Он лежал на полу и чувствовал, как внутри него что-то растёт. Не в переносном, не в мистическом смысле, а самым что ни на есть физическим образом: внизу живота, чуть выше лобковой кости, возникло упругое, пульсирующее уплотнение. Оно набухало с каждым ударом сердца. Семён прижал ладони к животу, и его пальцы ощутили под кожей твёрдый округлый предмет. Скорлупу.

Он хотел рассмеяться, но смех вышел хриплым лаем. Он хотел разодрать себе живот, но руки не слушались — стали ватными, непослушными, как у заспавшего пьяницы. Он видел, как из-под потолка в комнату вплывают другие тени, маленькие, белесые, похожие на мертворождённых цыплят с человеческими пуповинами. Они кружили над ним, снижаясь. Шёпоты слились в один — и он узнал в них голоса. Все голоса своей жизни: материнские причитания, женин кухонный напев, смех дочери из детства, ссоры соседей, радио в такси, гомон цеха, мурлыканье уличной кошки. Всё смешалось в единый хор, повторявший одно слово.

Распад накрыл Семёна, как тёплое одеяло.

Он лежал на полу квартиры, где прожил двадцать лет, и смотрел на потолок, по которому расползались трещины, сливавшиеся в форму гигантского яйца. Веки тяжелели. Боль в животе нарастала, становилась ритмичной, как схватки. Тело его трещало по швам, словно горшок, полный живых корней. И на краю сознания, в последнем островке ясности, он ещё успел подумать, что завтра в три часа семнадцать минут проснётся снова.

Но уже не он.

Наутро соседи обратили внимание на запах. От двери квартиры тянуло тухлыми яйцами и чем-то сладким, как перебродившее тесто. Стучали — никто не открыл. Вызвали участкового. Тот вскрыл дверь с понятым.
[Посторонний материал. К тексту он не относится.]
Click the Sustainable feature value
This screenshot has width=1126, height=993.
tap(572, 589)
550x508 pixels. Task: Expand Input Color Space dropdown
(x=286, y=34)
В прихожей, на вытертом коврике, лежала белая скорлупа, смятая изнутри, словно из неё вылупилось что-то крупное. Больше в квартире никого не было. На кухонном столе, в старом треснувшем блюдце, сиротливо подрагивало небольшое куриное яйцо. Оно было тёплым. И если прислушаться, можно было различить внутри него тихое-тихое сердцебиение. Но никто не прислушивался. Всем было всё равно.

В городе тем временем наступила ночь. И ровно в три семнадцать по спальному району пронёсся еле слышный вой — то ли собачий, то ли человеческий, — который оборвался так же внезапно, как начался. А затем наступила тишина. Плотная, как яичная скорлупа. Готовая треснуть.